Singapore's export recovery has grown even stronger, with data for last month surpassing all expectations and dispelling fears over the health of the economy.
It marked the fourth straight month of resurgent export figures as manufacturers spent on capital and global growth picked up.
February's 21.5 per cent growth in non-oil domestic exports (Nodx) easily beat a consensus forecast of a 12.5 per cent gain. It came on the back of 8.6 per cent growth in January and 9.1 per cent in December. Both electronics and non-electronics exports drove the gains.
Shipments to all of Singapore's top 10 markets rose.
"The speed at which exports have recovered is surprising," Maybank Kim Eng economist Chua Hak Bin said. "There has been a pickup in capital expenditure by companies that had been very careful about investing in equipment, property, construction and infrastructure, as well as a global recovery supported by China and the United States."
A turnaround in global electronics led by semiconductor demand for smartphone production should boost manufacturing this year, Citi economist Kit Wei Zheng said.
Brisker global trade has fuelled a recovery in local manufacturing. But the service sector, which accounts for about two-thirds of Singapore's economy, lags behind.
Still, there are signs of green shoots in the local transport and storage sector, which grew 5.4 per cent in the fourth quarter year on year as more containers and cargo moved through Singapore ports.
Healthier manufacturing growth could spill over into financial and business services this quarter as domestic business loan growth and regional financing start to increase.
UOB economist Francis Tan believes the service sector will contribute more to growth in the second half of the year. But he is not sure if the uptick in manufacturing will be sufficient to absorb excess capacity in the shipping industry.
Electronics Nodx surged 17.2 per cent in a fourth month of gains, led by shipments of integrated circuits, PC parts and disk media products.
Non-electronics Nodx jumped by 23.3 per cent last month, up from a 9.8 per cent expansion in January, the IE Singapore data showed.
"Petrochemicals, specialised machinery and non-monetary gold expanded by 45.3 per cent, 111.8 per cent and 104.3 per cent respectively, contributing the most to the rise in non-electronics Nodx," IE Singapore said.

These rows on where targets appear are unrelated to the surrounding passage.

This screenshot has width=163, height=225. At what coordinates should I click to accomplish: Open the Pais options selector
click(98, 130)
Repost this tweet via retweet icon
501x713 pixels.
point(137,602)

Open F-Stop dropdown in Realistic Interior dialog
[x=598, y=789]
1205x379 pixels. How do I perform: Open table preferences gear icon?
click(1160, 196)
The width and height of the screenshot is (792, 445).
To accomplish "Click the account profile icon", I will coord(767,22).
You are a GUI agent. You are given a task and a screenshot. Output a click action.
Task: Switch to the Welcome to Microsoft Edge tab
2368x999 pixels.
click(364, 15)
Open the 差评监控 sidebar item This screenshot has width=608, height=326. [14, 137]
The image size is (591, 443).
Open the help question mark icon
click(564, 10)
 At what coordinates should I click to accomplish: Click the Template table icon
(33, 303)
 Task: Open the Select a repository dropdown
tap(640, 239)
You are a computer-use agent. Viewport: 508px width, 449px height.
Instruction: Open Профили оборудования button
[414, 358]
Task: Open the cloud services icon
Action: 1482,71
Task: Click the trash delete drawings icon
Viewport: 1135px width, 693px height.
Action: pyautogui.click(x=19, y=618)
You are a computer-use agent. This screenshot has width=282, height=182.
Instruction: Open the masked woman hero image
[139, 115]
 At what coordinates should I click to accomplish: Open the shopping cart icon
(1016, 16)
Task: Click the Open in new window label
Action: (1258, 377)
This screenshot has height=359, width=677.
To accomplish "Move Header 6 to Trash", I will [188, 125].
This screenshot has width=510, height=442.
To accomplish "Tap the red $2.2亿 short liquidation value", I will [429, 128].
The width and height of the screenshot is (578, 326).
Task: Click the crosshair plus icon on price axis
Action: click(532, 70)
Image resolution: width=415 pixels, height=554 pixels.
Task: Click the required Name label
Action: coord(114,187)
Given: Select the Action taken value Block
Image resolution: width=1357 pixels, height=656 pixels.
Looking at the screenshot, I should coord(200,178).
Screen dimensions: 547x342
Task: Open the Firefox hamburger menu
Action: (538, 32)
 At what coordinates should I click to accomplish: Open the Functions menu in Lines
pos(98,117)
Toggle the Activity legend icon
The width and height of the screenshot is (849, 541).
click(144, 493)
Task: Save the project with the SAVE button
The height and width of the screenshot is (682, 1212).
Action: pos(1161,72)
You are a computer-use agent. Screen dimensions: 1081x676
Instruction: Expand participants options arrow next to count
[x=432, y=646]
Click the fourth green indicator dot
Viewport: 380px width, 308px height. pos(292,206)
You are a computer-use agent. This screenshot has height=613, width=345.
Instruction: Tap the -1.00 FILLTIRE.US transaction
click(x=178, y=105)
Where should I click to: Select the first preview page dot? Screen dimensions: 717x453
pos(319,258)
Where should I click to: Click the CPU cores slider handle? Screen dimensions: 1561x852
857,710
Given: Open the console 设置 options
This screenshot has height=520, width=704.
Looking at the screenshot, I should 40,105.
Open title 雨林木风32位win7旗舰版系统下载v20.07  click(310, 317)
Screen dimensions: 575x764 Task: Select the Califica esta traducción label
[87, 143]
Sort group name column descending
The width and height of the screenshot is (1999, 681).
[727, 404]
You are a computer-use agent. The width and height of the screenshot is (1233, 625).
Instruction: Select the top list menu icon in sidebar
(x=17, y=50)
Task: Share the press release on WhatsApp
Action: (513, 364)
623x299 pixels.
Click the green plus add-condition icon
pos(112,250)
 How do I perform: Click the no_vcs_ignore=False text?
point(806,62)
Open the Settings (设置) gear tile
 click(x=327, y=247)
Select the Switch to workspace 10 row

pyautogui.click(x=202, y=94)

Of the biggest markets, China surged 65.1 per cent, the European Union rose 28.7 per cent and Taiwan jumped 54 per cent. But Nomura economists Euben Paracuelles and Brian Tan said in a note: "The rise in Nodx only partly reflected a favourable base effect from the earlier Chinese New Year holidays this year. We expect Nodx growth to moderate as we do not expect the surge in gold exports to sustain. We believe the economy is still on weak footing, and remains vulnerable to the threat of protectionist policies in the US."
UOB's Mr Tan agreed. "The US is the second-largest source of final demand of the goods produced in Singapore, and further trade-protectionistic measures will only hurt our export recovery."